Work instructions: This exercise needs all of the entries set down again, exactly as they read.

(Stored entries)
<<<<

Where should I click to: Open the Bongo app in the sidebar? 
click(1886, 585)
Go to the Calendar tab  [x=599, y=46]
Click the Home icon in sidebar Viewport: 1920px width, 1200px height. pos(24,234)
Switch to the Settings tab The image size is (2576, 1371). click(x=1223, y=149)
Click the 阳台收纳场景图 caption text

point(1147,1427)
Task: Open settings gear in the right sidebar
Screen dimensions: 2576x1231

>>>>

Expected answer:
Where should I click to: Open the Bongo app in the sidebar? 
click(1886, 585)
Go to the Calendar tab  [x=599, y=46]
Click the Home icon in sidebar Viewport: 1920px width, 1200px height. pos(24,234)
Switch to the Settings tab The image size is (2576, 1371). click(x=1223, y=149)
Click the 阳台收纳场景图 caption text

point(1147,1427)
Task: Open settings gear in the right sidebar
Screen dimensions: 2576x1231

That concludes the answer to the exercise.